### TEXTO ORIGINAL:
Platense es campeón. Por primera vez, en toda su historia, Platense es campeón. Mi papá, Mario Lucio Fahsbender, era periodista e hincha de Platense, como yo. Murió de un ataque al corazón, tres días antes de la Navidad de 1989, de golpe, de la nada. Tenía 34 años. Yo tenía seis. Murió delante mío. Hago un esfuerzo cada día de mi vida para no olvidar la voz de mi papá, para retenerla en mi cabeza. Y la voz de mi papá está allí en la cancha de la calle Zufriategui, en la tribuna de hormigón armado bajo la cabina del locutor, entre las colillas de puchos y las boletas de PRODE rotas y el tiempo muerto de los partidos de la tercera división, en ese mundo que ya no existe. Mario, para mí, sigue en el lugar donde más lo recuerdo, en donde fue feliz.
Tengo 42. Durante años, mi generación había sido la última que vio a Platense jugar y enamorar en Primera, en los días de Marcelo Espina y el Ruso Spontón; pocos recuerdan que el club casi fue campeón hace tres décadas. Estuvimos allí para un descenso, luego otro. Después, volvimos. Es una obviedad decir que todos los muertos del Marrón están presentes hoy, en el día en que vengamos nuestra historia, en el día en que el barrio de Saavedra, después de todo lo que sufrió, finalmente tiene lo que se merece, pero hay algo en juego aquí que es mucho más fuerte que el futbol mismo.

### CONSIGNA A:
Cita textualmente el pasaje de la crónica sobre Platense que va desde "Tengo 42. Durante" hasta "el futbol mismo.", ambos incluidos.
### CONSIGNA B:
Continúa la crónica sobre el campeonato de Platense a partir de su última oración.
El material siguiente procede de otra fuente.

### DATOS PROPORCIONADOS:

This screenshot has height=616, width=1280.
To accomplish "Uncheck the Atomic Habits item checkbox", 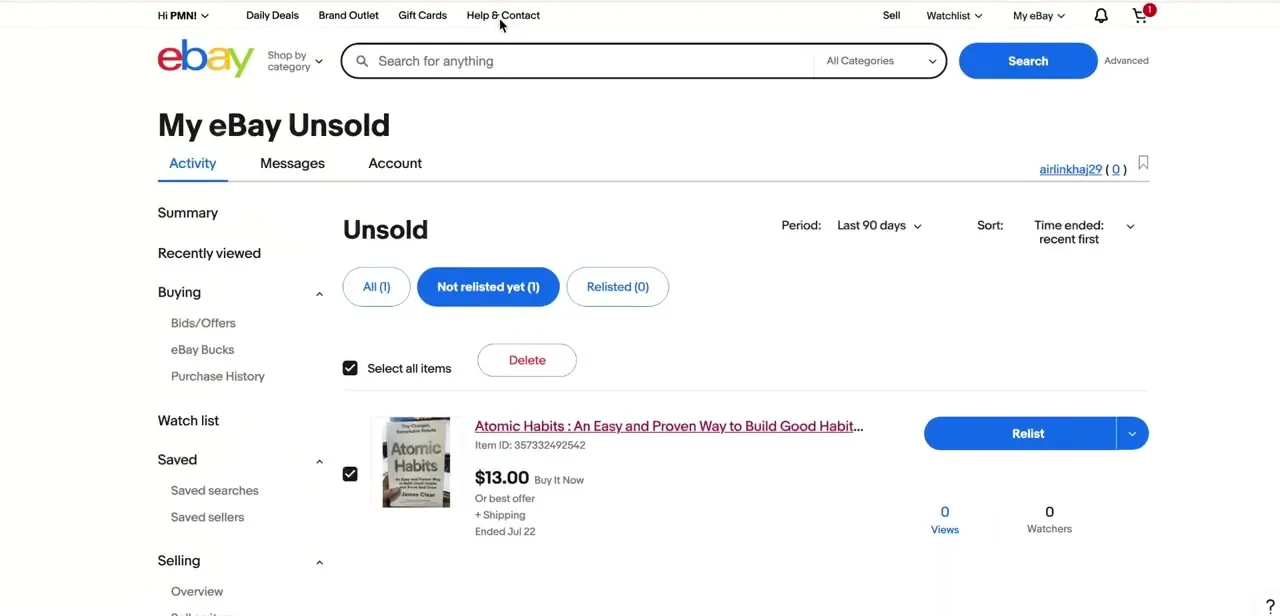I will [350, 474].
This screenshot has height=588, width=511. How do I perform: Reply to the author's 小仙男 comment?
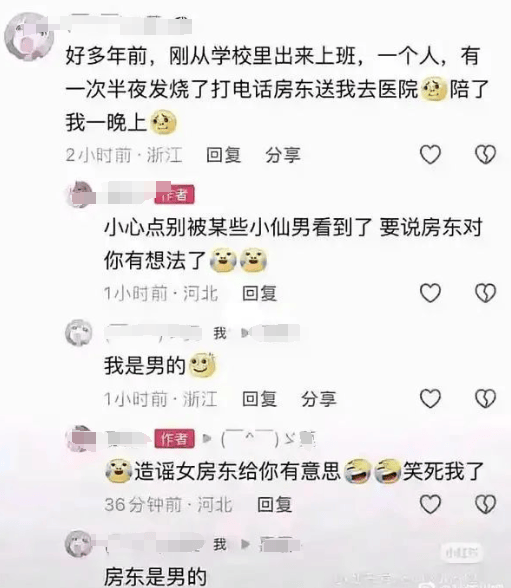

### RESPUESTA A:
Tengo 42. Durante años, mi generación había sido la última que vio a Platense jugar y enamorar en Primera, en los días de Marcelo Espina y el Ruso Spontón; pocos recuerdan que el club casi fue campeón hace tres décadas. Estuvimos allí para un descenso, luego otro. Después, volvimos. Es una obviedad decir que todos los muertos del Marrón están presentes hoy, en el día en que vengamos nuestra historia, en el día en que el barrio de Saavedra, después de todo lo que sufrió, finalmente tiene lo que se merece, pero hay algo en juego aquí que es mucho más fuerte que el futbol mismo.

### RESPUESTA B:
Hay vidas que se ataron a esa mística; Platense es barrial como pocos clubes de Primera, viene con la calle y con la sangre. Mi tío abuelo Roberto, El Panza, fue capo de la barra calamar, cuando las barras bravas eran otra cosa, un hombre de otra era de la violencia argentina, que andaba con un cuchillo al cinto y el trapo en una bolsa de arpillera. Alfredo Serra, también periodista, fue como un padre para mi viejo, y un abuelo para mí. Se conocieron en la redacción de la revista La Semana. Calamares ambos, nacidos y criados en Saavedra, frecuentaron la cancha de la calle Cramer, en Núñez. Alfredo y mi viejo habían hecho ese pacto maravilloso, delirante, donde uno entierra el corazón bajo el tablón junto al corazón de su hermano.
Alfredo y yo fuimos amigos. Me repitió tantas veces, incluso días antes de morir, sin ver a Platense campeón él mismo también: “Dejé de ir a la cancha el día que murió tu viejo”.
En cierta forma, yo también.

La muerte de mi papá nos destruyó. Éramos mi mamá y mis hermanos, que todavía usaban pañales, mis abuelas, mis tíos, mi primo Pablo. Mi papá era todo para Pablo; su vínculo con Mario era la cancha. Y así todo cambió, de la nada. A mi abuela Elena, la vida la destruía por segunda vez. Mi abuelo murió de un cáncer de hígado cuando mi papá tenía seis, siete años también.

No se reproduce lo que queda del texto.